◆ **Document passage**:
[Start of section]

Economic ebbs and flows are simply a reality of life for both organizations and individuals. Every period of expansion inevitably ends, and this was apparent more than ever when COVID-19 spread across the United States. The country quickly went from enjoying one of the longest stretches of economic expansion in history to plummeting into a recession.
No industry is left completely untouched by an economic downturn, either. But that doesn’t mean every type of organization is affected in the same way. Consumers typically flee from some businesses, yet flock to others when it comes to their spending habits. Higher education, for instance, is one area that tends to attract more interest in these situations.
Of course, there’s much more to the story. The circumstances surrounding a given economic contraction can lead to drastically different outcomes. To better understand the interplay between the current recession and higher education both now and going forward, it’s important to start by revisiting the past.
Understanding the typical relationship between a recession and higher education
Most individuals are far more selective about their spending habits during recessions. While this means people eliminate or reduce costs in some areas, they also have a tendency to reallocate some of their funds. The many professionals who are thinking of furthering their studies likely view the costs associated with higher education as a wise investment. Granted, it may be easier to adopt this mindset with the knowledge it’s possible to avoid substantial expenses (i.e., repaying student loans) until they’ve completed their intended program.

[End of section]

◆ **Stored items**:

[Start of section]

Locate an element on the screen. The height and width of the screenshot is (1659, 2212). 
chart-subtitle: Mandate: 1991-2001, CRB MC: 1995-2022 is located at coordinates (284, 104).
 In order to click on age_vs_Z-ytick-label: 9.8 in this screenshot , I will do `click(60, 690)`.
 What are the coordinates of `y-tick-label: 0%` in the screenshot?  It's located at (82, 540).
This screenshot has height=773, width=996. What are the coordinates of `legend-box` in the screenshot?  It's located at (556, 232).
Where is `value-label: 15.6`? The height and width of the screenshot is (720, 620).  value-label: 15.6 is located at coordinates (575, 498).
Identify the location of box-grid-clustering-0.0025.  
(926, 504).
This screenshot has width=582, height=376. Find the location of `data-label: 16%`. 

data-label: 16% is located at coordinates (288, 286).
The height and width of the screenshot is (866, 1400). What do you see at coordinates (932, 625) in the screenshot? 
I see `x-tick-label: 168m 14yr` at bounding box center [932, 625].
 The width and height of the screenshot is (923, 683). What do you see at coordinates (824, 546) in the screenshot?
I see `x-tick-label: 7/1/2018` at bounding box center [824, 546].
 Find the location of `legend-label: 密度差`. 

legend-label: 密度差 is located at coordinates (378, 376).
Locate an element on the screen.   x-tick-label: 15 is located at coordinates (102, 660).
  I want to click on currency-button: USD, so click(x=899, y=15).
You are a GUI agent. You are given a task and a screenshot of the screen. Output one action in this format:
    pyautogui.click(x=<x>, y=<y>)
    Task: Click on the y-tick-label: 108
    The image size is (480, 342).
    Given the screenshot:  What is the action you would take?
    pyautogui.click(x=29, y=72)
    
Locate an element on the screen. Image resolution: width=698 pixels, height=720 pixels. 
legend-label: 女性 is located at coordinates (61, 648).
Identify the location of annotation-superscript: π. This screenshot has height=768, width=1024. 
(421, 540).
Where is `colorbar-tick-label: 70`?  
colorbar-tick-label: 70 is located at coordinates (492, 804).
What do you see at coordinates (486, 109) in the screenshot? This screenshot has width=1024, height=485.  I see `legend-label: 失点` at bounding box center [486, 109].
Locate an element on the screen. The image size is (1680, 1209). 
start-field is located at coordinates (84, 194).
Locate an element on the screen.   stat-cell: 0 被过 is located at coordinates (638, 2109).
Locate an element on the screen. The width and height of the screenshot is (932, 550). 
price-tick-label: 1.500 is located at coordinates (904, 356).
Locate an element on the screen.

[End of section]

◆ **Parts of the exercise**:
#1 According to the passage on recessions and higher education, what did the United States go from and to when COVID-19 spread across the country?
#2 Output the part of the passage on recessions and higher education that opens with the words containing "Of course, there’s" and closes with "revisiting the past.".
The stored items aren't needed for anything here.

◆ **Answers to this exercise**:
#1 It went from one of the longest stretches of economic expansion in history to plummeting into a recession.

#2
Of course, there’s much more to the story. The circumstances surrounding a given economic contraction can lead to drastically different outcomes. To better understand the interplay between the current recession and higher education both now and going forward, it’s important to start by revisiting the past.